# marine plywood



## blue75966 (Sep 9, 2011)

is there a place in pensacola are the out side parts that sells marine plywood? i know i can order it off line i just want to find a place around here i can walk in and look around find what i need. i heard there was a place in navarre that sells it i just wanted to make for sure befor i maded the trip down there if they sells it


----------



## FishWalton (Jul 22, 2010)

Bought a 3/4 inch sheet a few months back that costs me $62.00 from a local store. They got it from someone in Pensacola but I don't know who.


----------



## drifterfisher (Oct 9, 2009)

Lowes,Home Depot...?


----------



## blue75966 (Sep 9, 2011)

drifterfisher said:


> Lowes,Home Depot...?


I do know lowes are home depot don't have it already checked with them


----------



## Timber63 (Apr 2, 2012)

Swift Supply on Canal Rd. in Orange Beach usually has marine ply in stock.
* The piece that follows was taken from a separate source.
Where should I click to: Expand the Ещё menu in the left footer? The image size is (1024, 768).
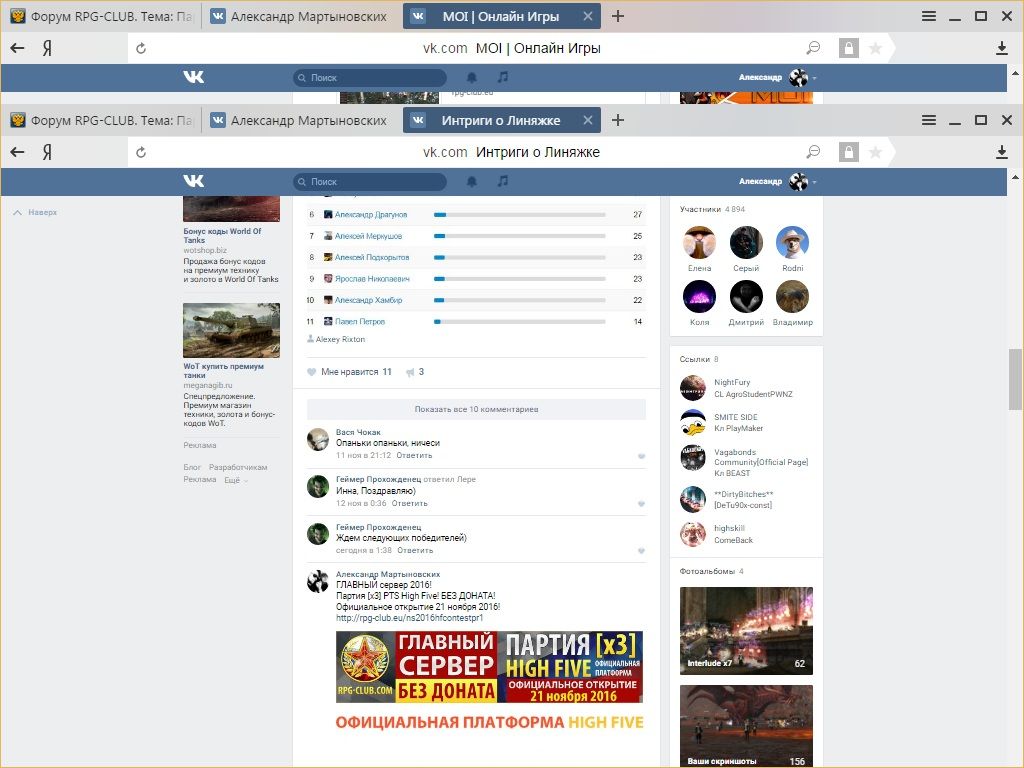coord(236,480)
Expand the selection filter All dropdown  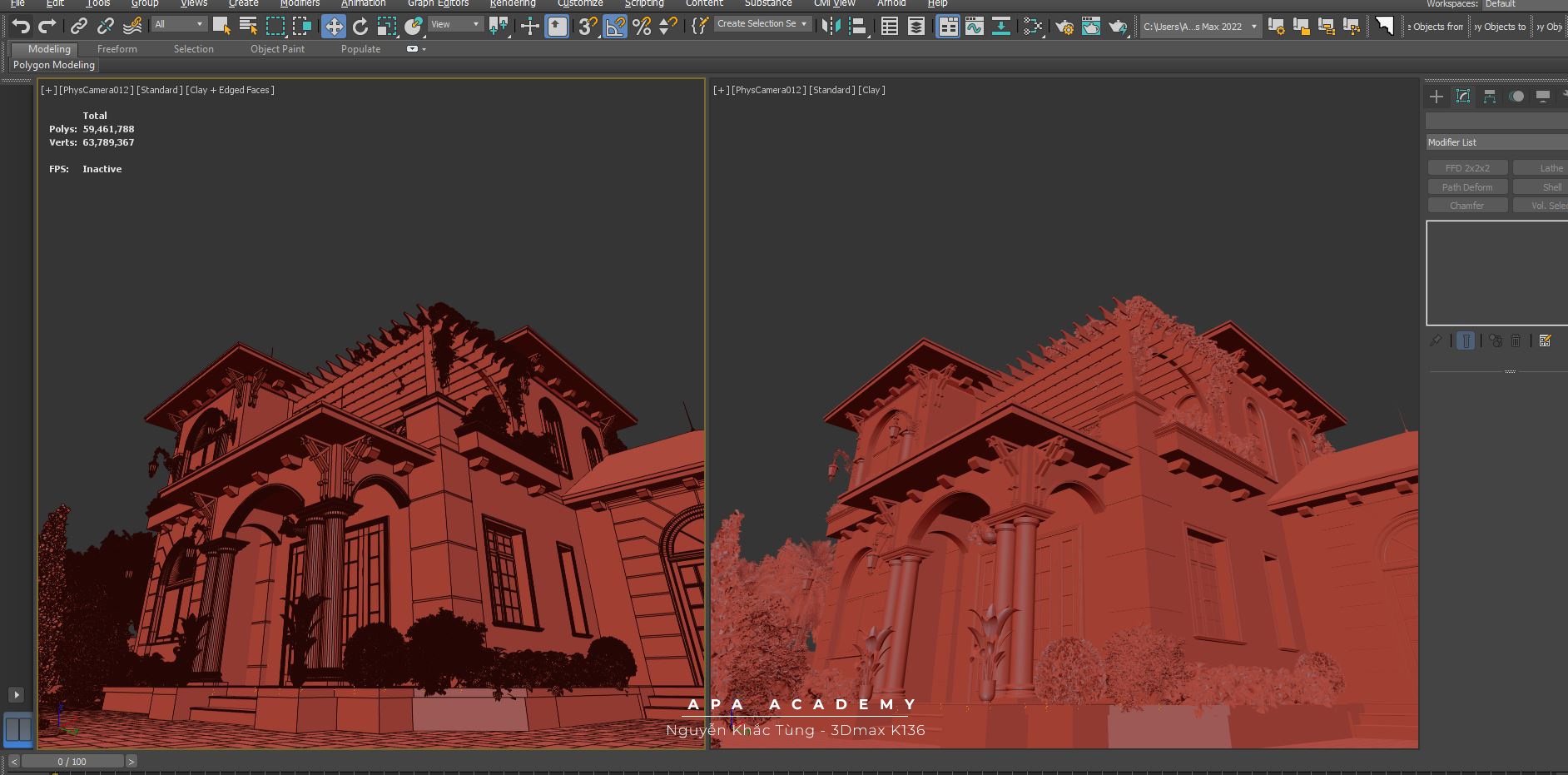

I have bought 3/8" and 3/4" there.


----------



## JoeZ (Sep 30, 2007)

Check with Meredith & Sons in Navarre.


----------



## wareagle50 (Aug 2, 2008)

Merideth also has a location on old palafox, north of olive, on the left.


----------



## mdejoie2 (Aug 9, 2009)

I know Gatlin in Ft Walton carries it


----------



## 20simmons sea skiff (Aug 20, 2010)

merideth in pensacola has it, i had lowes commercial sales get it for me thru merideth


----------



## jasoncooperpcola (Jan 2, 2008)

Builders Supply on Palafox just after the Palafox Pace Junction but before the school.


----------



## blue75966 (Sep 9, 2011)

thanks alot guys i got places to look now.


----------



## Play'N Hooky Too (Sep 29, 2007)

The Home Depot at Hwy 90/ Mobile Highway and Fairfield Drive carried 3/4" marine grade plywood as recently as a couple of months ago. I usually try to get mine from Meredith and Sons, but...they ain't open today.


----------



## GWally (May 16, 2009)

I am not endorsing this stuff but, just passing on what I was told by someone who "seemed" to know what he was talking about. I was told to use the Luan exterior stuff from Home Depot. It has more layers than what was in my Sea Ray transom originally which was pretty junky and since I'm glassing it in and sealing the edges, I'm not sure the marine plywood would serve me any better. This was recommended by a guy who rebuilds boats for a living. I did some research before making the plunge and couldn't find any good reasons to not use it. I went with the stuff that measures just over 5/8", is made up of 9 layers and in cutting it I have found no voids. I used it to rebuild my transom and have filled all the holes and removed the factory "rain gutters" to ensure on water gets near the wood. 
I have used this stuff before and it is not only solid but, the Luan surface looks great finished.
Hopefully, if this is not a good idea, someone with more experience in this type of work will chime in.


----------